### [Task to carry out]
Put every line from the start of the entries down to the one containing "coord(595,87)" into a numbered list, skipping blank lines and leaving out the pictures.

### [Records shown]
◆ ◆ ◆ ◆ ◆

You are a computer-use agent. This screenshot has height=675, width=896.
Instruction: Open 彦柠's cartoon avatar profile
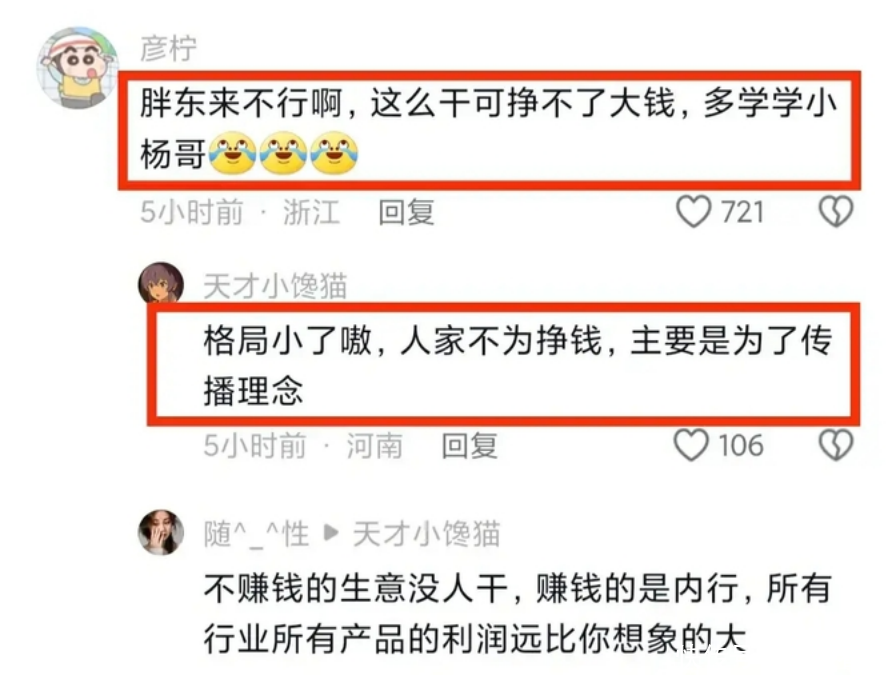pyautogui.click(x=77, y=67)
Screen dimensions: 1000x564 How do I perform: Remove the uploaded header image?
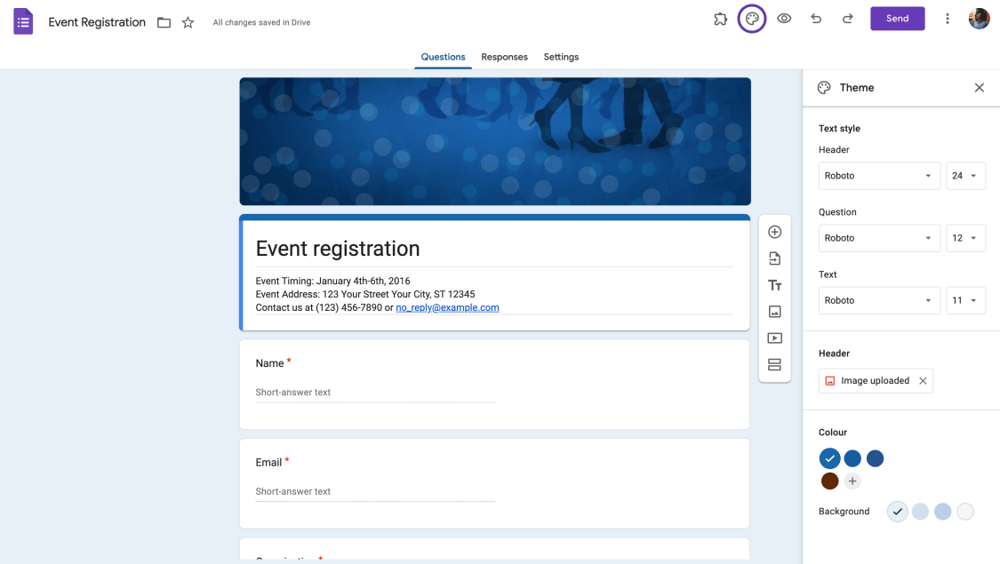[x=923, y=381]
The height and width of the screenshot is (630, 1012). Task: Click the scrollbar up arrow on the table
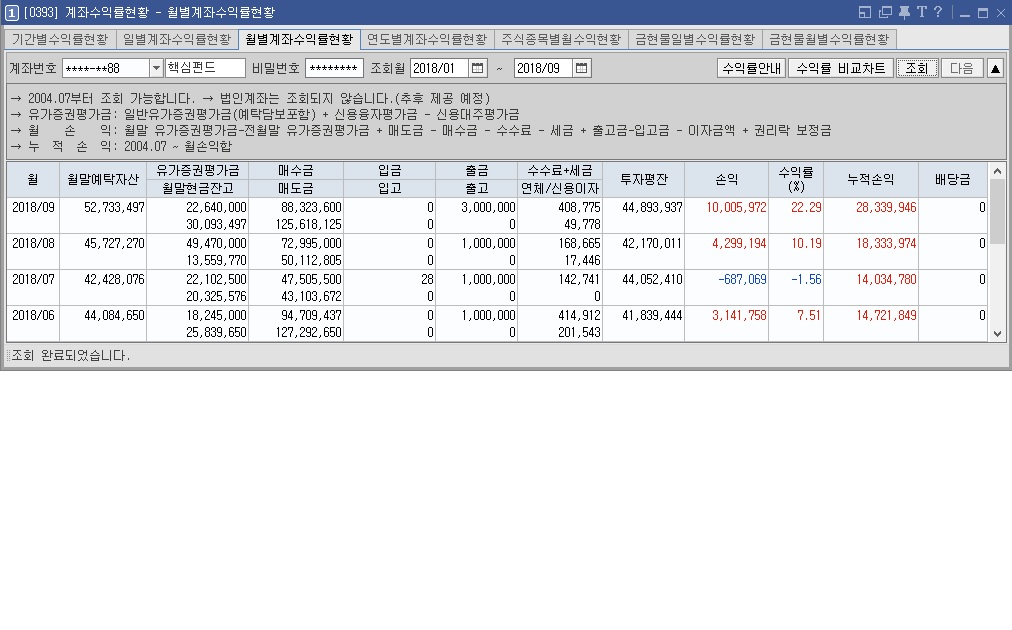(998, 170)
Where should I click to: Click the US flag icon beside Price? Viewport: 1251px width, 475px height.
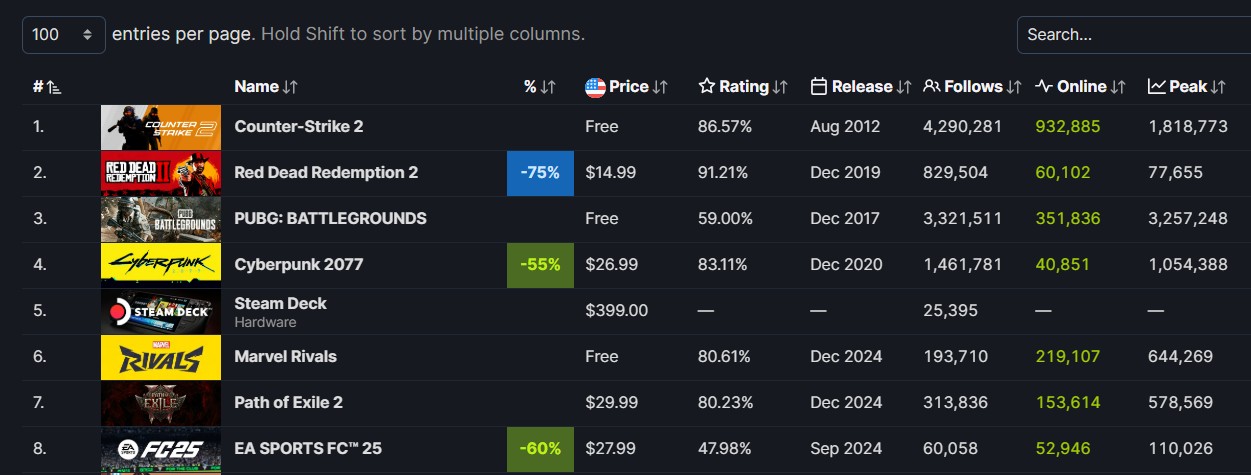coord(595,87)
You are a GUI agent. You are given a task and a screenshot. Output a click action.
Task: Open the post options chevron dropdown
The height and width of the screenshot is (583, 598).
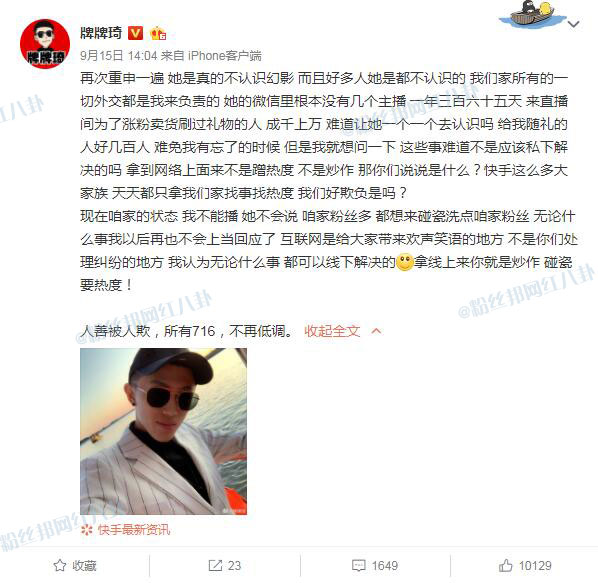click(x=574, y=24)
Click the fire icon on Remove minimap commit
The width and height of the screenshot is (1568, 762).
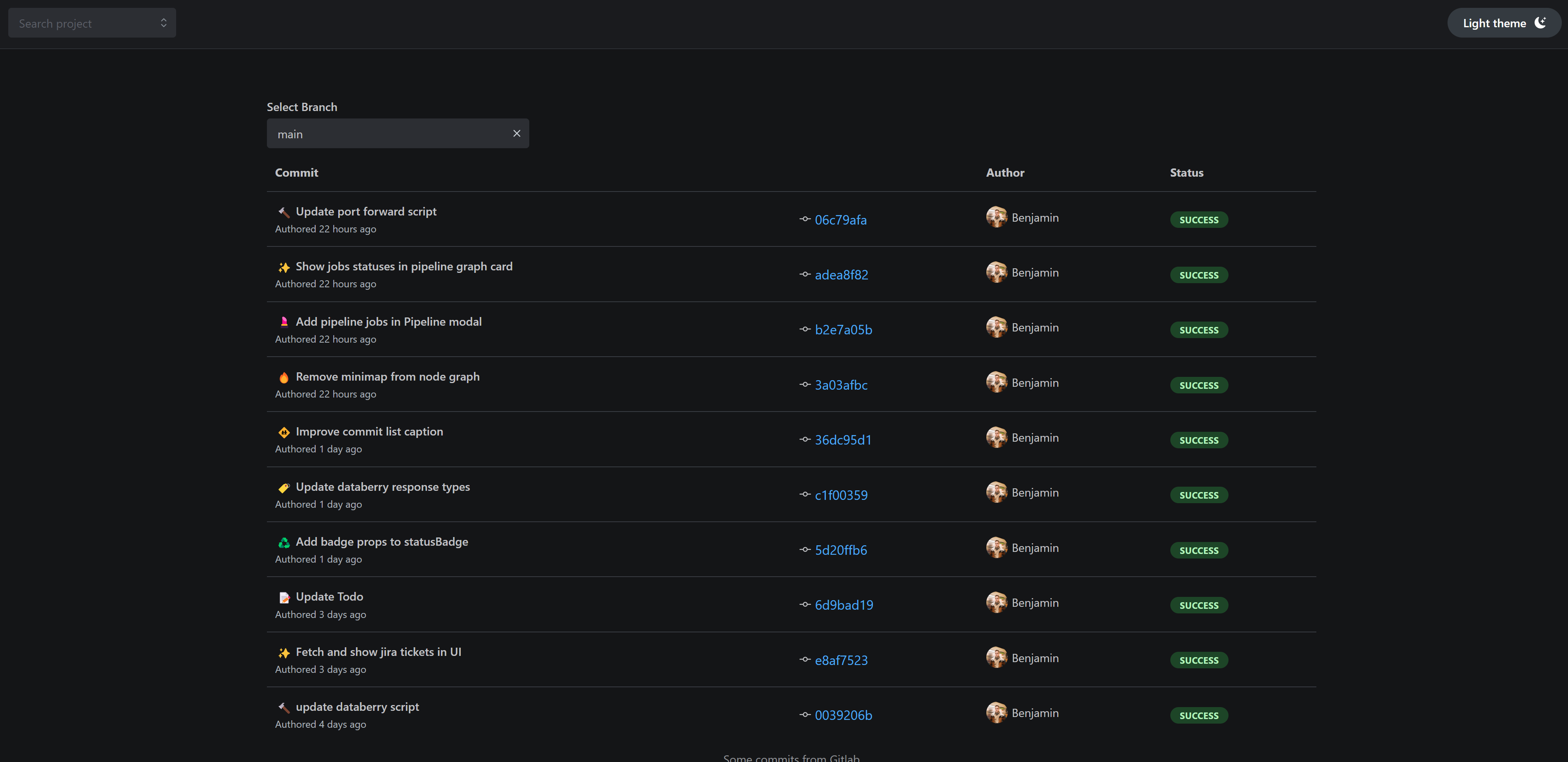(x=284, y=377)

◆ ◆ ◆ ◆ ◆

### [The solution]
1. You are a computer-use agent. This screenshot has height=675, width=896.
2. Instruction: Open 彦柠's cartoon avatar profile
3. pyautogui.click(x=77, y=67)
4. Screen dimensions: 1000x564 How do I perform: Remove the uploaded header image?
5. [x=923, y=381]
6. The height and width of the screenshot is (630, 1012). Task: Click the scrollbar up arrow on the table
7. (998, 170)
8. Where should I click to: Click the US flag icon beside Price? Viewport: 1251px width, 475px height.
9. coord(595,87)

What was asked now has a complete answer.